- Genre: Teen comedy drama
- Created by: Gary Parker; Steven Andrew; Raymond Lau;
- Written by: Various
- Directed by: Dez McCarthy; Louise Ní Fhiannachta;
- Starring: Tallulah Greive; Theo Stevenson; Richard Wisker; Nethra Tilakumara; Grace Hogg-Robinson;
- Theme music composer: Mark Gordon
- Country of origin: United Kingdom
- Original language: English
- No. of series: 2
- No. of episodes: 18

Production
- Executive producer: Steven Andrew
- Producer: Raymond Lau
- Production company: Zodiak Kids Studios UK

Original release
- Network: BBC iPlayer
- Release: 5 August 2019 – 1 April 2021

Related
- Millie Inbetween

= Flatmates (British TV series) =

British television series

Flatmates is a British coming of age comedy drama series broadcast on BBC iPlayer and starring Tallulah Greive, Theo Stevenson and Richard Wisker reprising their roles from the series Millie Inbetween, although the series is intended for a much older audience.
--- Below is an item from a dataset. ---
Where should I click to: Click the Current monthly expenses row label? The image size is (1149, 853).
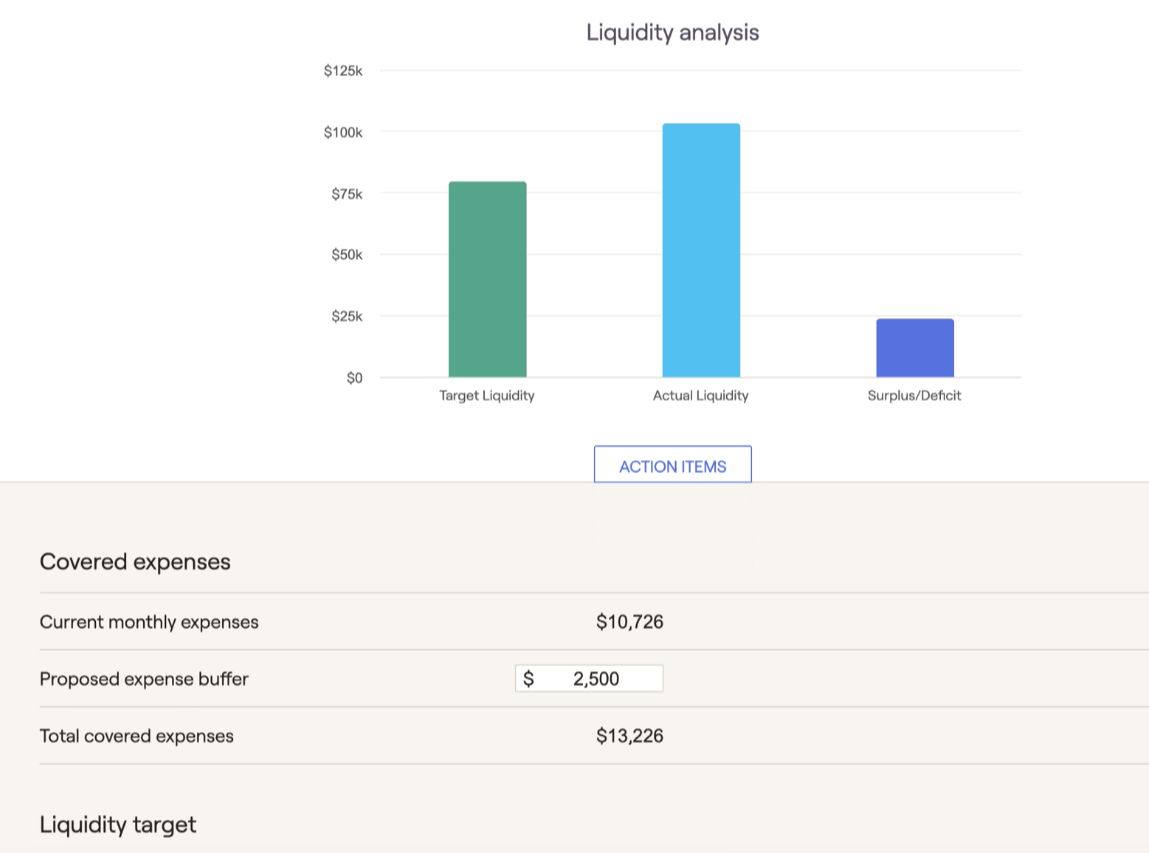coord(149,622)
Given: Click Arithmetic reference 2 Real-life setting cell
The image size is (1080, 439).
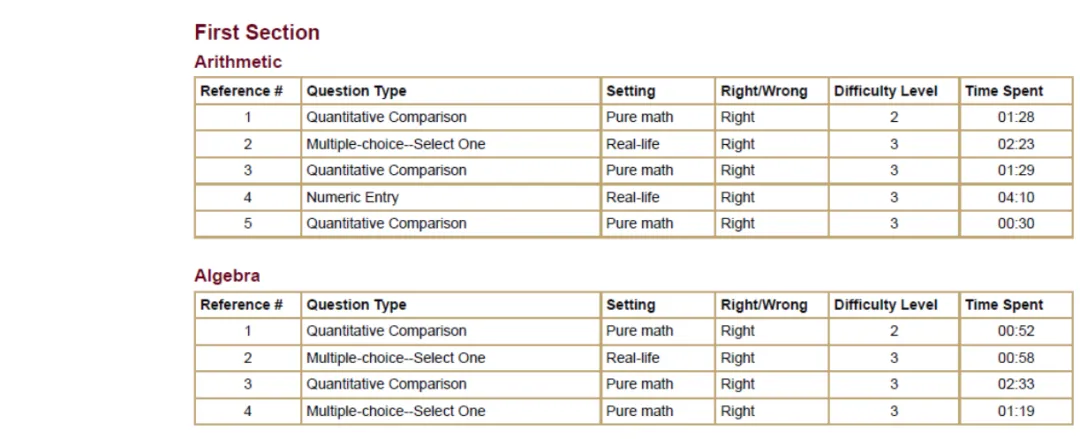Looking at the screenshot, I should [632, 144].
All ten episodes of the first series premiered on iPlayer on 5 August 2019. The second series consisted of eight episodes, all of which premiered on iPlayer on 1 April 2021. On 17 May 2023, Theo Stevenson confirmed on his Instagram stories that the show would not be returning for a third series.

==Premise==
The series follows the lives of five teenagers as they begin their steps into the adult world.

==Cast==
- Tallulah Greive as Lauren McDonald (series 1)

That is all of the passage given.